• White-Hot Winner

    Posted on July 22nd, 2016

    Loughborough MCCU’s Robbie White has won this year’s MCC Universities Award with a score of 174, made at Haselgrave Ground, on June 8 against Leeds/Bradford MCCU.

    White’s innings was scored off 219 balls, including 18 fours and 4 sixes and, despite the game being drawn, helped Loughborough secure the 2016 MCCU 2-day Championship. Robbie’s 174, the 20-year- old’s second century of the season, meant that he pipped his team mate Basil Akram, who had been leading the competition since early-season with a score of 160.

    Born in Ealing and educated at Harrow School, White has represented Middlesex Second XI, U-15s and U-17s, and is in his second year at Loughborough, where he is studying psychology. He is the first Loughborough winner since the Award’s inception in 2006, and will receive a special silver medallion and prize of £500 at the Walter Lawrence Trophy Presentation Dinner in The Long Room at Lord’s on November 9.

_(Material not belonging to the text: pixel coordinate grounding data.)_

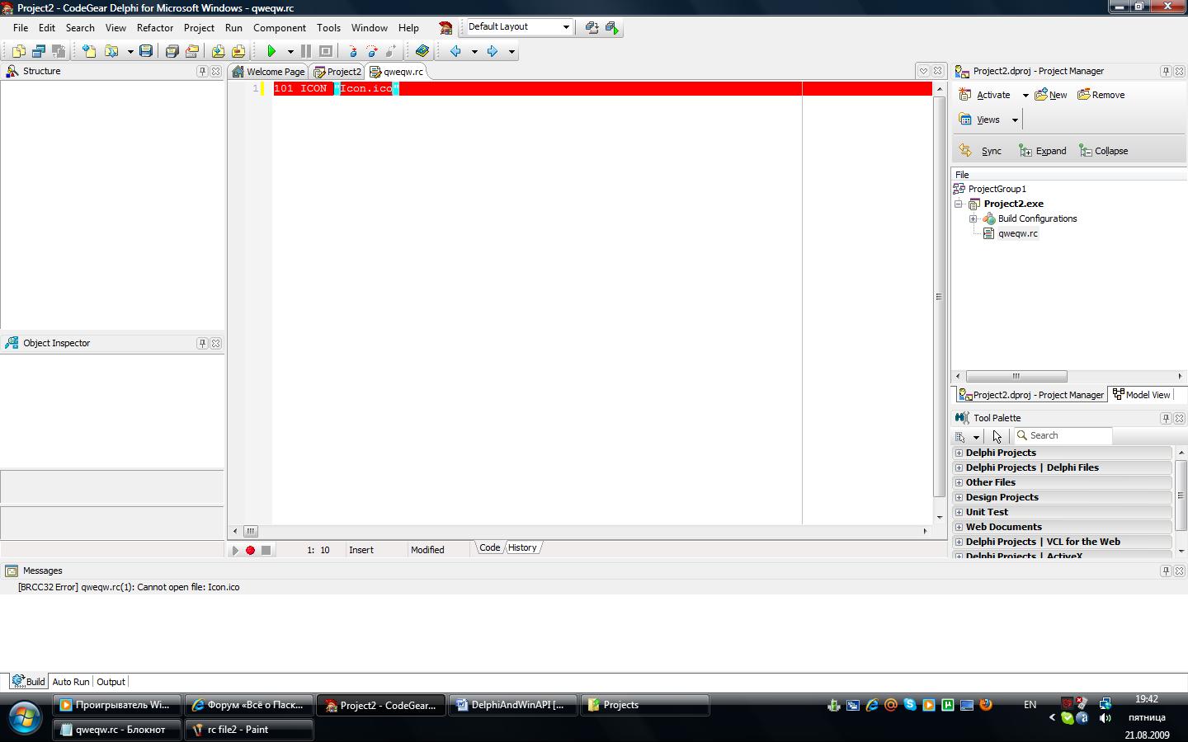Expand the Delphi Projects palette category
This screenshot has width=1188, height=742.
coord(959,453)
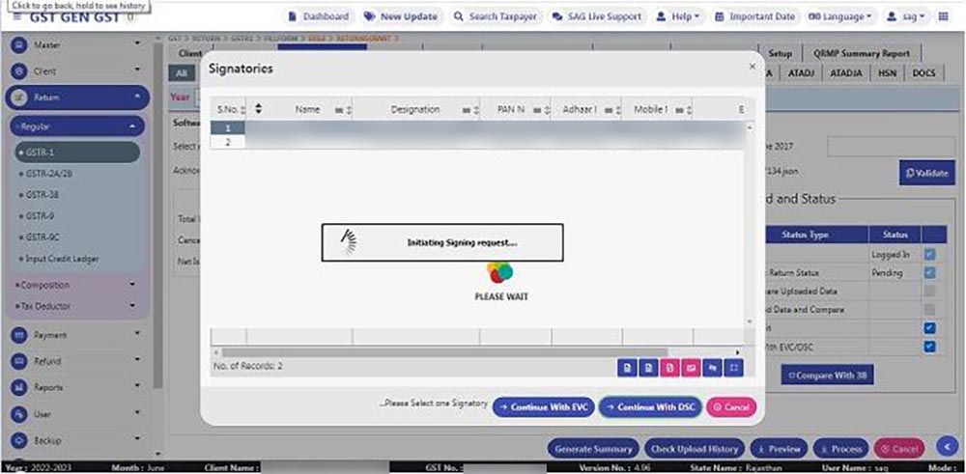
Task: Close the Signatories dialog with the X
Action: coord(752,67)
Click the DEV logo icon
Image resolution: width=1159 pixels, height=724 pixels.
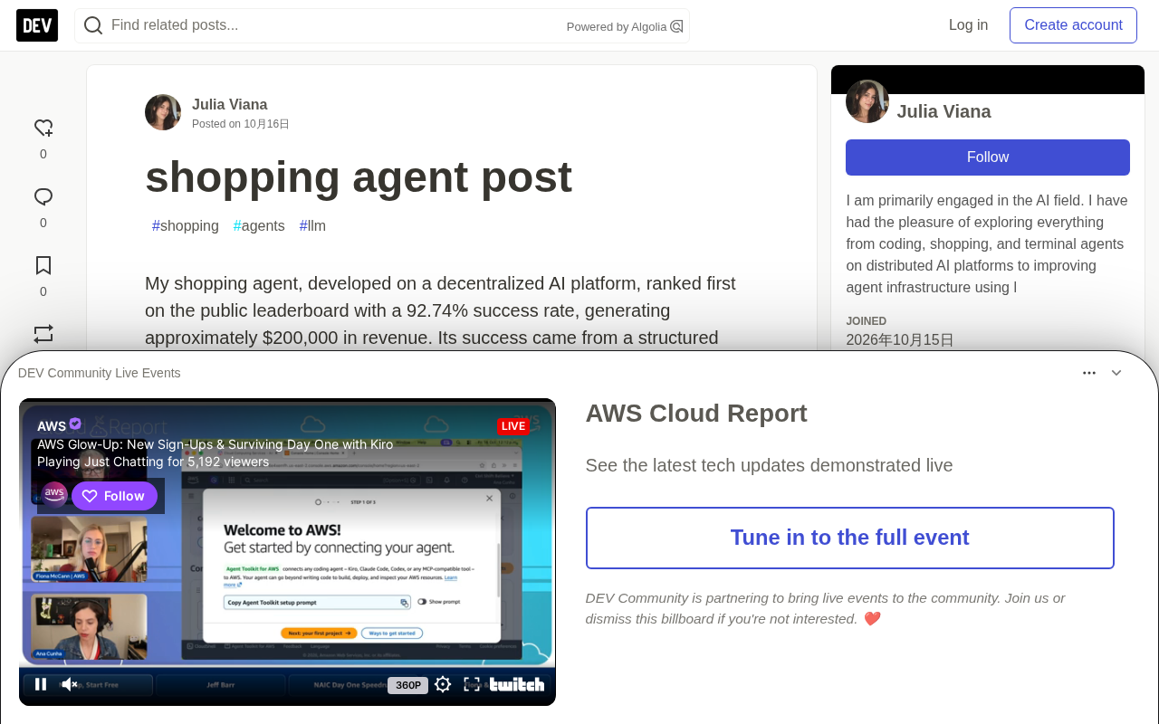(x=37, y=25)
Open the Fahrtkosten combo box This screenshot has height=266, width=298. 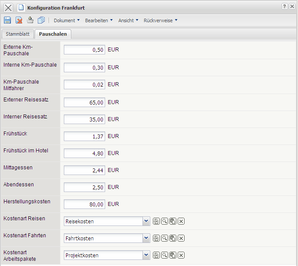(x=146, y=238)
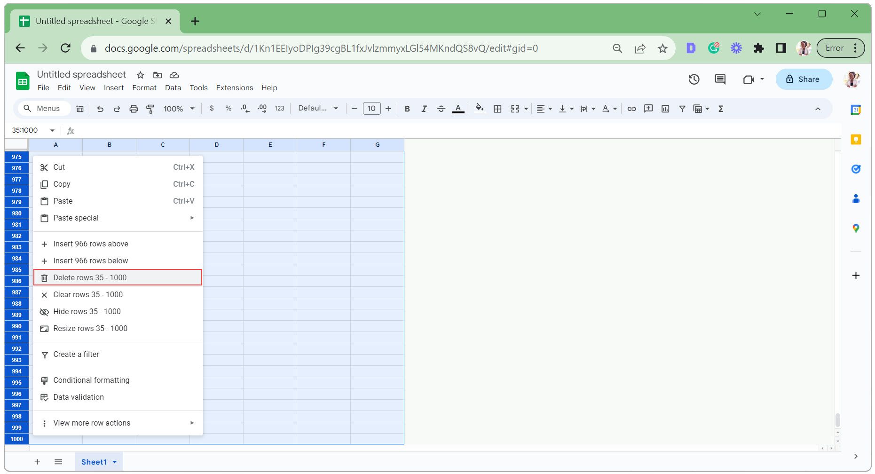
Task: Choose Hide rows 35 - 1000
Action: pos(87,311)
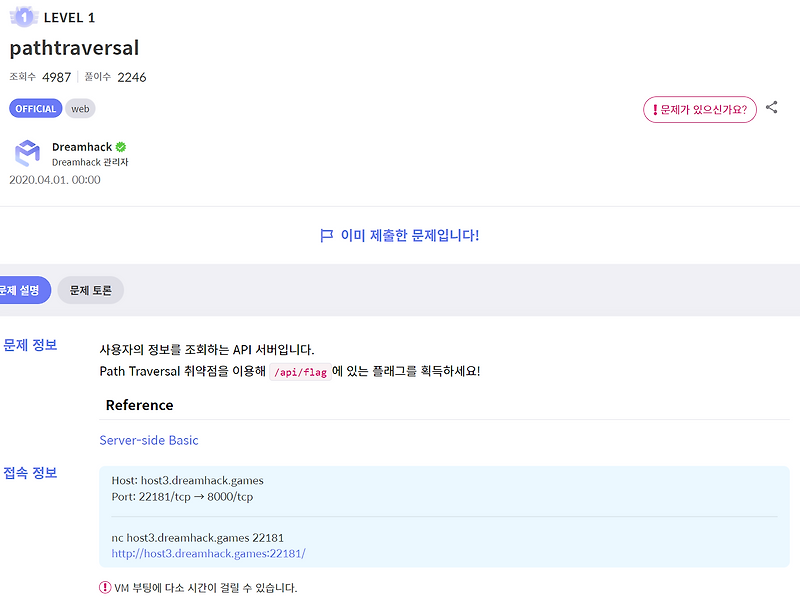The height and width of the screenshot is (601, 800).
Task: Click the LEVEL 1 difficulty badge icon
Action: click(24, 17)
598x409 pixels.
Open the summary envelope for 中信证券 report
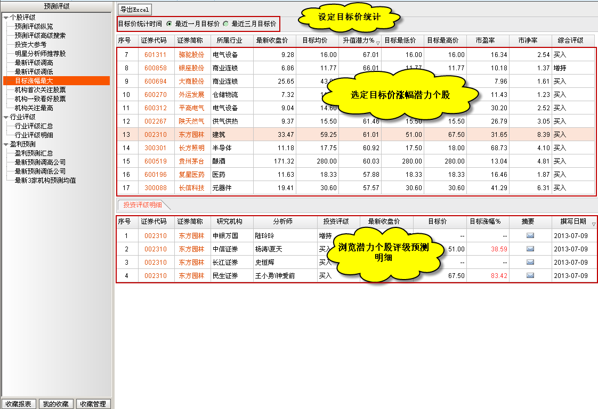click(530, 249)
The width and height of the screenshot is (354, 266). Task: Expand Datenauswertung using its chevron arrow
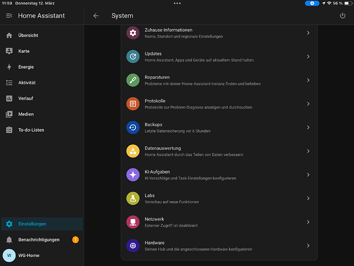point(308,151)
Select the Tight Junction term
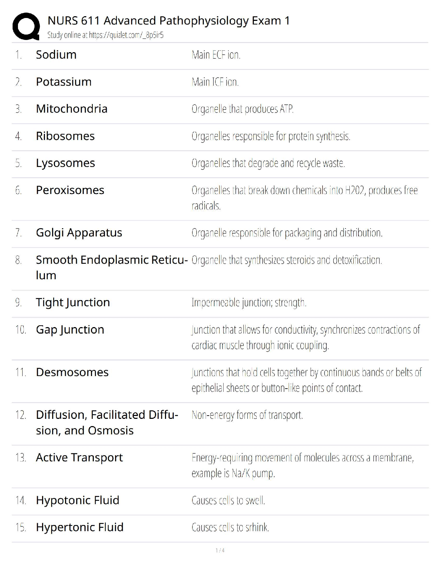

    Tom’s Opening Blast-Off

    Worcestershire’s Tom Kohler-Cadmore launched the 2016 NatWest T20 Blast competition in explosive fashion with a 43-ball hundred to lead the challenge for this year’s Walter Lawrence Trophy. The 21-year-old smashed 5 sixes and 13 fours in his century helping to post an unassailable total of 225-6 for Worcestershire Rapids in their 38-run victory over Durham Jets at New Road on May 20. The opener went on to score 127 from 54 balls, including 8 sixes and 14 fours, the highest score for the county in 14 years of T20 cricket.

    It was a night of double celebration for Kohler-Cadmore, nicknamed ‘Pepsi’, who’d shaved his head to raise money for Cancer Research after team-mate Tom Fell suffered a second cancer scare before the start of the season, as Worcestershire announced before the match that Fell had been given the all-clear .

    An outstanding schoolboy cricketer, the Chatham-born Kohler-Cadmore won a cricket scholarship to Malvern College and was named Wisden Schools Cricketer Of The Year before making his Worcestershire debut in 2013.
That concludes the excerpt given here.